The final essay comes from Jeremy Reid, a fifth year medical student from the University of Birmingham. Like Nicholas Heng in our previous post, Jeremy also addressed the question:

How might rare genetic diseases be fundamental to our understanding of medicine as a whole?

A ‘rare’ disease is defined, according to the European Union, as one which affects five or fewer individuals per 10,000 of the population, resulting in 5000-8000 ‘rare’ diseases.

The majority of rare diseases are a consequence of mutations to a single gene, transmitted according to a Mendelian pattern of inheritance. These can therefore be termed ‘Mendelian’ diseases, and are also known as ‘orphan’ diseases.

By contrast, most common diseases, often termed ‘complex’ diseases, tend to have a multifactorial aetiology, with many genetic variants and environmental factors influencing risk of disease development.

Research into rare genetic diseases is challenging for at least two reasons. Firstly, by definition, there are fewer patients who have the condition than for common diseases meaning that, in general, it is harder to coordinate statistically robust studies.

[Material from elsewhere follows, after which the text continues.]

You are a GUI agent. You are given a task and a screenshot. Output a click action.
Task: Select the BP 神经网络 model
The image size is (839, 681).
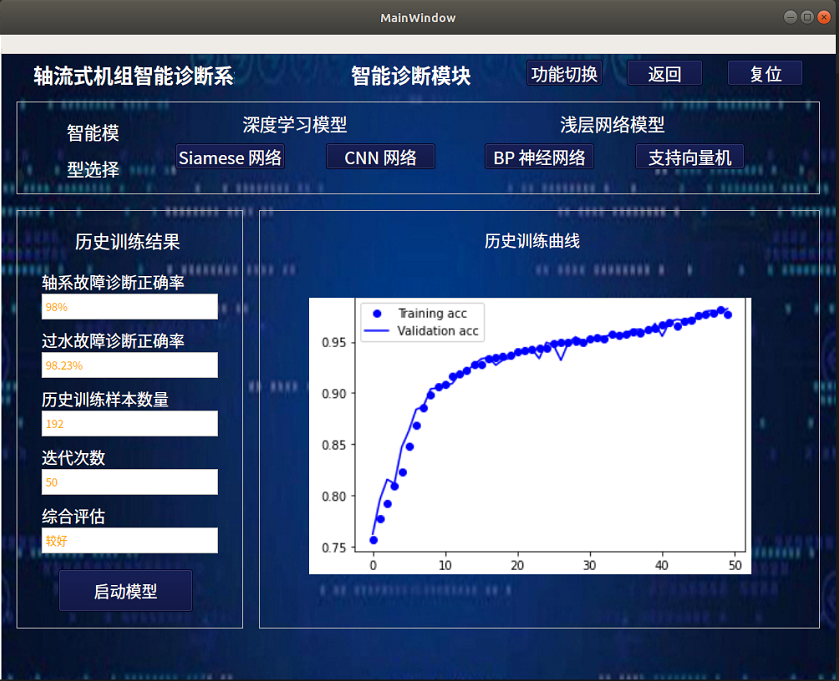[x=539, y=157]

Rare diseases tend not to attract investment from funding bodies to the same degree as common diseases.

Secondly, rare diseases tend not to attract investment from funding bodies to the same degree as common diseases. This may at first glance make sense; why devote precious finite resources to studying a rare disease, the results of which will only affect a few, when your investment could be directed at the study of a common disease in which your findings are relevant to many?

It is my intention in this article to challenge this thinking by putting forward a case for the broader benefits of rare disease research and how it impacts on our understanding of medicine as a whole.

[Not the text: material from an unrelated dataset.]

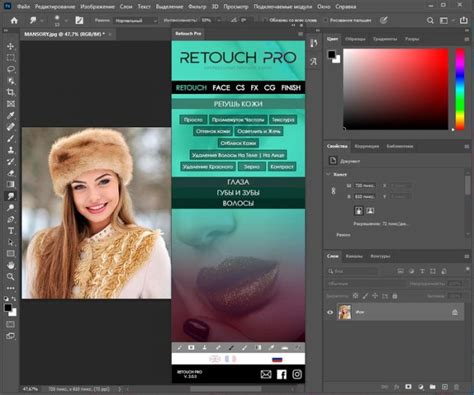The width and height of the screenshot is (474, 395).
Task: Choose the Horizontal Type tool
Action: pyautogui.click(x=11, y=231)

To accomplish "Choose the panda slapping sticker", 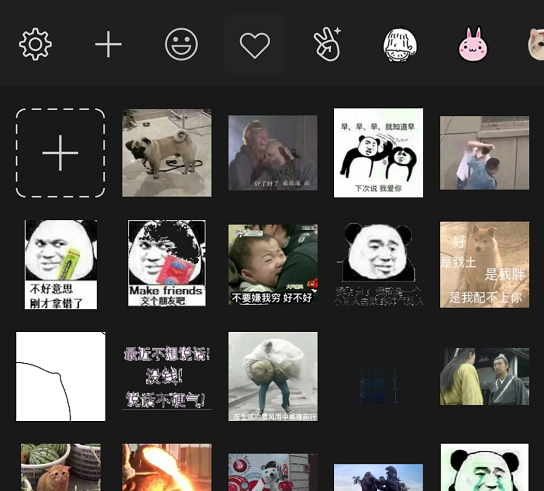I will (378, 153).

Rare genetic diseases reveal biochemical pathways

In a Mendelian disorder, we approach the isolation of a single gene’s phenotypic contribution, thus simplifying the many genetic influences found in complex disorders. Furthermore, a rare disease with an underlying monogenic pathology indicates that the genetic variant in question is important enough to cause sufficient physiological disruption to cause clinical disease, but that it is compatible with life, therefore essentially self-selecting genes worthy of study.

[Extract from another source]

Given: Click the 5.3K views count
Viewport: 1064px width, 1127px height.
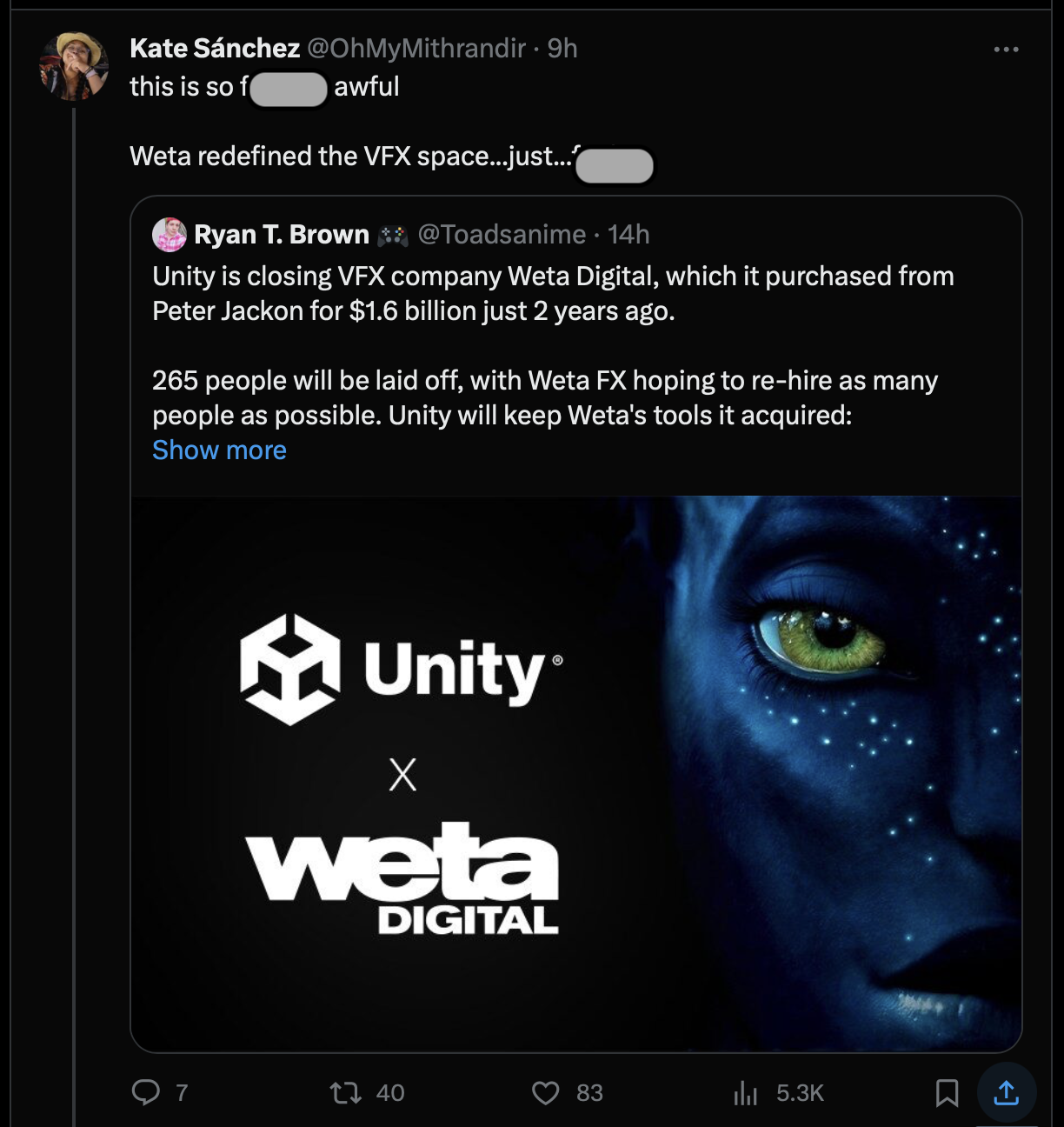Looking at the screenshot, I should coord(800,1093).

On the basis of observed differences between the affected individual and the unaffected population (with wildtype alleles), it is possible to hypothesize how the gene and its protein product contribute to biochemical pathways and physiological processes.

On the basis of observed differences between the affected individual and the unaffected population (with wildtype alleles), it is possible to hypothesize how the gene and its protein product contribute to biochemical pathways and physiological processes.

Further investigations can be made by studying the biological parameters of affected individuals. The knowledge gleaned can inform our understanding of biochemical pathways within the body, enhancing our understanding of normal physiology and of pathology.

An example of an area in which rare genetic diseases have significantly contributed to our understanding of how the body works is energy balance. Congenital Leptin Deficiency is a very rare disorder in which individuals are unable to produce the adipokine leptin due to missense or frameshift mutations in the leptin encoding gene (the ob gene).

The condition has an autosomal recessive inheritance pattern and a phenotype of severe obesity secondary to excessive food consumption with severe insulin resistance and endocrine abnormalities.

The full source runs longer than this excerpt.